These days I can't help but notice the measured silence of drought. It's like death. I miss the singsong Northwest mantra of rain falling, ticking panes like time. Instead, the mountain reservoirs retreat from their shores, falling back over exposed stumps and Native American bones left naked by centuries of murder. Salmon dive suicidally headlong into turbines, ignoring fish ladders. And lights blink out in response; rolling brownouts becoming the West's version of Montezuma's Revenge. Everybody is paying their penance: inflated electric bills and reservation casino losses.

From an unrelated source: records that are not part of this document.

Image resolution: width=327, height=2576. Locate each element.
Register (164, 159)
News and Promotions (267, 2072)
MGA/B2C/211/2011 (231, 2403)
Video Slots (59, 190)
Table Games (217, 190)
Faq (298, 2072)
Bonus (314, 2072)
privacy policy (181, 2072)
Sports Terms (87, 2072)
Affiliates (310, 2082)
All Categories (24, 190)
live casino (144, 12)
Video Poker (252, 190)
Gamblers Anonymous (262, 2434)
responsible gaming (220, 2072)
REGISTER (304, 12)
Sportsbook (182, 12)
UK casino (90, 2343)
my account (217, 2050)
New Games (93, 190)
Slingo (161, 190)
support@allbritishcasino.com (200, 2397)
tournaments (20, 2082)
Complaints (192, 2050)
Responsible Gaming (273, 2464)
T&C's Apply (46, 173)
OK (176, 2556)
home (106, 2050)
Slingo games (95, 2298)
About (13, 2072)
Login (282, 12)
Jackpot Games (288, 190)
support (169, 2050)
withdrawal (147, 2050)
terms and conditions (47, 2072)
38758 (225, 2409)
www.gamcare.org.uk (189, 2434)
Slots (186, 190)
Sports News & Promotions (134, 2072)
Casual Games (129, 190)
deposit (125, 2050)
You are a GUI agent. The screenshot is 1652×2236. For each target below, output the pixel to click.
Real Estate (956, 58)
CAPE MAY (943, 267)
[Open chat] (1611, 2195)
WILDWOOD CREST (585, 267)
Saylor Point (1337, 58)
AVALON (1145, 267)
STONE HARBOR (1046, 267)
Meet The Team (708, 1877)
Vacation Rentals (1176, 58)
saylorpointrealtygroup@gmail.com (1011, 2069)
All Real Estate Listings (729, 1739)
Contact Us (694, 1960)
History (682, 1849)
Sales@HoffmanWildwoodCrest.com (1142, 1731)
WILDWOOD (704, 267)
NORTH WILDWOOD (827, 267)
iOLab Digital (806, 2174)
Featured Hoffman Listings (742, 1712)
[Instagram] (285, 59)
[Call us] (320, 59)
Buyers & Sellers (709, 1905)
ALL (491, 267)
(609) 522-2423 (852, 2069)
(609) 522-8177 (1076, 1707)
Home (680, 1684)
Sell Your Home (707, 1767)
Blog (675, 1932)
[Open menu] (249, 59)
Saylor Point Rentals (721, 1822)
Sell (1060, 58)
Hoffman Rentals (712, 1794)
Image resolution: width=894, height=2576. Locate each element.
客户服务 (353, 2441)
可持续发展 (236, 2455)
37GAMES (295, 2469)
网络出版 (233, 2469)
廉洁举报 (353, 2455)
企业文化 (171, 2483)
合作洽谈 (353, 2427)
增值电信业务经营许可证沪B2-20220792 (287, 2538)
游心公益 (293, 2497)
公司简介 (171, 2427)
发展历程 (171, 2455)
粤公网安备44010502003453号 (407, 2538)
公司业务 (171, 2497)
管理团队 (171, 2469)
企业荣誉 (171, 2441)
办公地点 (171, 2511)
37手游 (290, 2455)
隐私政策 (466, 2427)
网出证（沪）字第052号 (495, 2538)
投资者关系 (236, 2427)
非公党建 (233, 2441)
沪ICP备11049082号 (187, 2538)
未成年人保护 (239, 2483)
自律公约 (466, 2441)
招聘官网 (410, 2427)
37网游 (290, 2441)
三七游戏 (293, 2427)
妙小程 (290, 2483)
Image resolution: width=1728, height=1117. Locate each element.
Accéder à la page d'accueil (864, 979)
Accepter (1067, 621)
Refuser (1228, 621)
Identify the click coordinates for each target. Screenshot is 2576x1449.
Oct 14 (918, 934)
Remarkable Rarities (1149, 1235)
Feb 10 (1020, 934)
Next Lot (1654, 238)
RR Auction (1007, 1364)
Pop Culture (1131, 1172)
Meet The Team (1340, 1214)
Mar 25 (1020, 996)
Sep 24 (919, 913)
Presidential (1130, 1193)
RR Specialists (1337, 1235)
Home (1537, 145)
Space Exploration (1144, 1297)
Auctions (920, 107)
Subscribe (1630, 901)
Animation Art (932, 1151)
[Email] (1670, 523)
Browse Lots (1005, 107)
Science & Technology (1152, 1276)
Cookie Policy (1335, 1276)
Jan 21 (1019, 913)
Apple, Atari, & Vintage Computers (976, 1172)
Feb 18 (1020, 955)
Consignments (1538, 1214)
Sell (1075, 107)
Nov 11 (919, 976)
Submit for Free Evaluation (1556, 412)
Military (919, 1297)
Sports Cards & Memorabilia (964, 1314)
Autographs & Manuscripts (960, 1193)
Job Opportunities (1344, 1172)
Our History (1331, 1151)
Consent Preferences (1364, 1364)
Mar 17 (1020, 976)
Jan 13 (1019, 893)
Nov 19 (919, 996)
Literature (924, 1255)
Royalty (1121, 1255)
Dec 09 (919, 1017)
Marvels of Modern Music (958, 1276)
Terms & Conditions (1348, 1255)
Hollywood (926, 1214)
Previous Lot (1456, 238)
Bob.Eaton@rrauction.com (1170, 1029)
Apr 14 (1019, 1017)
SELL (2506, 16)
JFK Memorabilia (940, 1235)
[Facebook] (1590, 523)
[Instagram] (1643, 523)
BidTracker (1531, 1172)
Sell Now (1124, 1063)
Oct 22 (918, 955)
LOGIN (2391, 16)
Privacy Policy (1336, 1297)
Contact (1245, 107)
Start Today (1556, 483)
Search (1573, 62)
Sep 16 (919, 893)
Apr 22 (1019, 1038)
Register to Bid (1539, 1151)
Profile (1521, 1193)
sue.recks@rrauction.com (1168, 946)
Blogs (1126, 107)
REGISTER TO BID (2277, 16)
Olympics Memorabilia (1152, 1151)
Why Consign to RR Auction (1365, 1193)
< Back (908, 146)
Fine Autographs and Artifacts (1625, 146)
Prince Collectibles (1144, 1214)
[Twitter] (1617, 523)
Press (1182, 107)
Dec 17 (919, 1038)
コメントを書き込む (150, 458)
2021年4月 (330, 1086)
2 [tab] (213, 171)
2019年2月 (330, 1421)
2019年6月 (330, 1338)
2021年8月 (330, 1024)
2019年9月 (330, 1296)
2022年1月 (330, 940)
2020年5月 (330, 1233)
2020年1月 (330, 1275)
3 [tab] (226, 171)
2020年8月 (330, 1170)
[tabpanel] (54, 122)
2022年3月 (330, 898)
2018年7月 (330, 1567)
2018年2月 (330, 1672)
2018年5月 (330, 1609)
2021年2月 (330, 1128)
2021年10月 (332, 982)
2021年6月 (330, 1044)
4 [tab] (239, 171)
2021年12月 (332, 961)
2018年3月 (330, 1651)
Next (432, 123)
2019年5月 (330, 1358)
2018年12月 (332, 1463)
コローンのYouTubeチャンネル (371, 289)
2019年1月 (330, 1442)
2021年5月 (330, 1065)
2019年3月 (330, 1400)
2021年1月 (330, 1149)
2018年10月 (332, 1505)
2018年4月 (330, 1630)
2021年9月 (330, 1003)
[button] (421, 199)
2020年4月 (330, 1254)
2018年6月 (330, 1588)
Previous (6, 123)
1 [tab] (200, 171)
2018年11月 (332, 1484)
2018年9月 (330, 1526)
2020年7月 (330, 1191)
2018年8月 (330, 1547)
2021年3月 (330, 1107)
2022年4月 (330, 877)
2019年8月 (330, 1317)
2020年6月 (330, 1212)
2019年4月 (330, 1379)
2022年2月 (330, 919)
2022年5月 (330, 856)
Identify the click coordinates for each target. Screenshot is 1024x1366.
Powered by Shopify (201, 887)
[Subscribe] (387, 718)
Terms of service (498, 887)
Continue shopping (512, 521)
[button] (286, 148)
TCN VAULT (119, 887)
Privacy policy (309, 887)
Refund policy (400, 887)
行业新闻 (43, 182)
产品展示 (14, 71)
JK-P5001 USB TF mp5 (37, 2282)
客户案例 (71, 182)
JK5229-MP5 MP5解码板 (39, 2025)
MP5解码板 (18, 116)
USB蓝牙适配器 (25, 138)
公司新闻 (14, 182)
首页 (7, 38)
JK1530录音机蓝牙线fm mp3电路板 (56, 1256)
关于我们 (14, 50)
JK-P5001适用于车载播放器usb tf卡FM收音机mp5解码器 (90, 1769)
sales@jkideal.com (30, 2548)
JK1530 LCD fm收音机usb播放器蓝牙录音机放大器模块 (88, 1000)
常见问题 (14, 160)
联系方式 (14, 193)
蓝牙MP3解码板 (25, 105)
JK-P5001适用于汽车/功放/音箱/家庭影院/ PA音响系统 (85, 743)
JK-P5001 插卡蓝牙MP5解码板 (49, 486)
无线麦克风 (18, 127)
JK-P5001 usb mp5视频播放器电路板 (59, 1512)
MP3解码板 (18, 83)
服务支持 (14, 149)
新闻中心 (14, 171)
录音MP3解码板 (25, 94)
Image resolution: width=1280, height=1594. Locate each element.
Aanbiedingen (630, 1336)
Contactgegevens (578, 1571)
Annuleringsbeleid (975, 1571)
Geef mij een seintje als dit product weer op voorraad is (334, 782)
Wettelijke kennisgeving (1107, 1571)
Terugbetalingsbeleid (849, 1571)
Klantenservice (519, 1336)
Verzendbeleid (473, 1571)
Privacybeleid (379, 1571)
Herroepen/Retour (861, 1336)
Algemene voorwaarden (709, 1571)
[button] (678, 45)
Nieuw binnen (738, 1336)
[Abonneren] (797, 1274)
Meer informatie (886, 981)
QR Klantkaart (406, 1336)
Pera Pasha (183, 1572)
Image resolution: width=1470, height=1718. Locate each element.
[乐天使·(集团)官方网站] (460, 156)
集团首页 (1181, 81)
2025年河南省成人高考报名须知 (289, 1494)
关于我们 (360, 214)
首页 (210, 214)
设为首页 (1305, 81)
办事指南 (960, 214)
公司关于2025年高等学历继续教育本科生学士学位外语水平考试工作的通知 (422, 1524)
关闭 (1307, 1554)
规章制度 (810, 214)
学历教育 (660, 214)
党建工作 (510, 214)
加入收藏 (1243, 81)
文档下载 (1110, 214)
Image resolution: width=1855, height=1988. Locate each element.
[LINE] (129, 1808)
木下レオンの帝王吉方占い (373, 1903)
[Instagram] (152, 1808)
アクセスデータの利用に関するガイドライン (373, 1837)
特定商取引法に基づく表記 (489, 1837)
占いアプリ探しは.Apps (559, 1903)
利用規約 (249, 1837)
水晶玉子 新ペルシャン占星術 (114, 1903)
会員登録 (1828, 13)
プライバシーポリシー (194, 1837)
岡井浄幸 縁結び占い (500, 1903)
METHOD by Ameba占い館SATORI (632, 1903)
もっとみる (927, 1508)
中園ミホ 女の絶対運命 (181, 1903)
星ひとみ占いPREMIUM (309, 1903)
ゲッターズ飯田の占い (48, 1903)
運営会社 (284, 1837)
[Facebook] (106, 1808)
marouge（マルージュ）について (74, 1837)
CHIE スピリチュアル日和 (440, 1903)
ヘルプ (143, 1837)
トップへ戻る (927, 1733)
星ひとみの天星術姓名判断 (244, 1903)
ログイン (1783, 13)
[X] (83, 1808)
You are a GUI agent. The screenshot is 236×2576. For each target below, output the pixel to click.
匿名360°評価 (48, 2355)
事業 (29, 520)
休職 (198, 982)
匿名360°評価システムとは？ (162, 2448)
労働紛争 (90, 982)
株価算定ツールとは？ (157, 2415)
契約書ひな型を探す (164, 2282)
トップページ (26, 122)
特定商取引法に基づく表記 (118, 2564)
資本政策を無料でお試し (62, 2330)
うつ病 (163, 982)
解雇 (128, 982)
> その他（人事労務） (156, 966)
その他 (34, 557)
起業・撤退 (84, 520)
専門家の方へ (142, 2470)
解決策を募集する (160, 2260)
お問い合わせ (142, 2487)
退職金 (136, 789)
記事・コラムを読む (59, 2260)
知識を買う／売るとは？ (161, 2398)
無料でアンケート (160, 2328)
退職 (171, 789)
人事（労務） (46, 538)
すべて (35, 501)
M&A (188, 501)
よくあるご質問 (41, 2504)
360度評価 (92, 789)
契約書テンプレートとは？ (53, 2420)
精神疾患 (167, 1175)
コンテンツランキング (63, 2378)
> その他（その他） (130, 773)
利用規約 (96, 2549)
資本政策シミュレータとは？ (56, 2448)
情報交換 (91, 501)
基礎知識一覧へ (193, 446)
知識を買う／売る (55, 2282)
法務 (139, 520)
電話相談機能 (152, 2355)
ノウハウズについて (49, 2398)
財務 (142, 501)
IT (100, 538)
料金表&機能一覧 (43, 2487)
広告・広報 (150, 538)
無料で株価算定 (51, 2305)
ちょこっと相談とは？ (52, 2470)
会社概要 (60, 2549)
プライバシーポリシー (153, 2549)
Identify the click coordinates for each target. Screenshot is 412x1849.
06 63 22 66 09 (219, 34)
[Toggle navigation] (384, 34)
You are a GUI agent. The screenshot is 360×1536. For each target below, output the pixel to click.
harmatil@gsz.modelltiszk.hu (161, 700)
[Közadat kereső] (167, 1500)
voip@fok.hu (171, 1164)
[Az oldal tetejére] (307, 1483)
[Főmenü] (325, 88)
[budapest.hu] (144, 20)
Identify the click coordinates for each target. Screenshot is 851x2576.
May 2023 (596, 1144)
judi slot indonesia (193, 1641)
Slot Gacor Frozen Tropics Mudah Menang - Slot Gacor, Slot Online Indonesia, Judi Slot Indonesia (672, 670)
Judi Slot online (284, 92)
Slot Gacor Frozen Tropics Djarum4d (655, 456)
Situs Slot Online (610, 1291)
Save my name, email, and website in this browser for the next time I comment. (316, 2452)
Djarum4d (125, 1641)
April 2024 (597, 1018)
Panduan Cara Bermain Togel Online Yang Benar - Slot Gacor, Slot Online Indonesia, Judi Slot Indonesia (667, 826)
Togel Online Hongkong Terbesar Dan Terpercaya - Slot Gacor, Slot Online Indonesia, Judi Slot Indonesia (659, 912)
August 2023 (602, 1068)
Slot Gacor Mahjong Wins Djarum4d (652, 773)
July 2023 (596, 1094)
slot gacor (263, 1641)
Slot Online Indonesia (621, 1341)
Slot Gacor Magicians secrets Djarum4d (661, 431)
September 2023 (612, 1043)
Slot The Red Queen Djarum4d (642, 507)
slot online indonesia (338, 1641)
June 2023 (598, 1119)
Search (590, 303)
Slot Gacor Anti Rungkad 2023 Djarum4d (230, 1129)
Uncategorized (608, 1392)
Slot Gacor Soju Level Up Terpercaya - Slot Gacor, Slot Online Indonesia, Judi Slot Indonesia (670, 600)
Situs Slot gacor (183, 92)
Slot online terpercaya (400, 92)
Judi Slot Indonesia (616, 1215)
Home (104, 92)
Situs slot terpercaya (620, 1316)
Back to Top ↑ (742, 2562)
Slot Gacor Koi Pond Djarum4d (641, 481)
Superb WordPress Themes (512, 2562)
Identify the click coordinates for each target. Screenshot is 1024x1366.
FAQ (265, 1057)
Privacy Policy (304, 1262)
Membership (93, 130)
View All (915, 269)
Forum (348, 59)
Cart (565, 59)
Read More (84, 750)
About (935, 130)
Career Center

I can't seem to find any peace, anymore. My neighbor stops at the edge of our domains, his schnauzer shitting on the lawn (usually mine), to tell me he finds promise in a tax cut proposal, like his wife finds promise in goldenrod envelopes with Ed McMahon's likeness on the front. He then checks up and down our street, and when his conscience feels it is safe to cross, he confidentially whispers that the "niggers" are taking over our town. He warns that our property values will decrease and our crime rates will increase. And he keeps assuring my silent disdain with: "it's a proven fact." And I can't help but wonder what happened to the days when years went by without a word exchanged with my neighbors.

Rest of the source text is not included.